Foundation models in pathology: The present and the future
Learning objectives
The data-driven AI approaches in pathology have shown huge promise in enhancing clinical decision-making by integrating complex, high-dimensional patient. In particular, pathology AI foundation models are trained on a large collection of tissue images and paired molecular data from diverse diseases, allowing them to learn highly informative patient representations. In this talk, I will highlight some of our recent works on multi-modal pathology foundation models that integrate tissue images, spatial omics, and EHR data. The goal is to understand what common recipes there are for different successful pathology foundation models and where these models can make impact.
Speaker Bio
Andrew H. Song is an Assistant Professor in the Department of Translational Molecular Pathology at MD Anderson Cancer Center and an Adjunct Professor in Computer Science at Rice University.

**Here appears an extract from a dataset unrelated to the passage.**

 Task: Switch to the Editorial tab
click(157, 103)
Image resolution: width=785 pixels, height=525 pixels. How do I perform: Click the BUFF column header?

His research centers on computational healthcare/biomedicine, with a focus on developing multimodal foundation models and agentic AI frameworks that integrate tissue imaging, multi-omics data, and clinical reports, with aims to improve clinical outcome prediction for cancer patients. He was previously a postdoctoral fellow in the Department of Pathology at Brigham and Women’s Hospital/Harvard Medical School with Dr. Faisal Mahmood. Before then, he received his BS and PhD in EECS at MIT.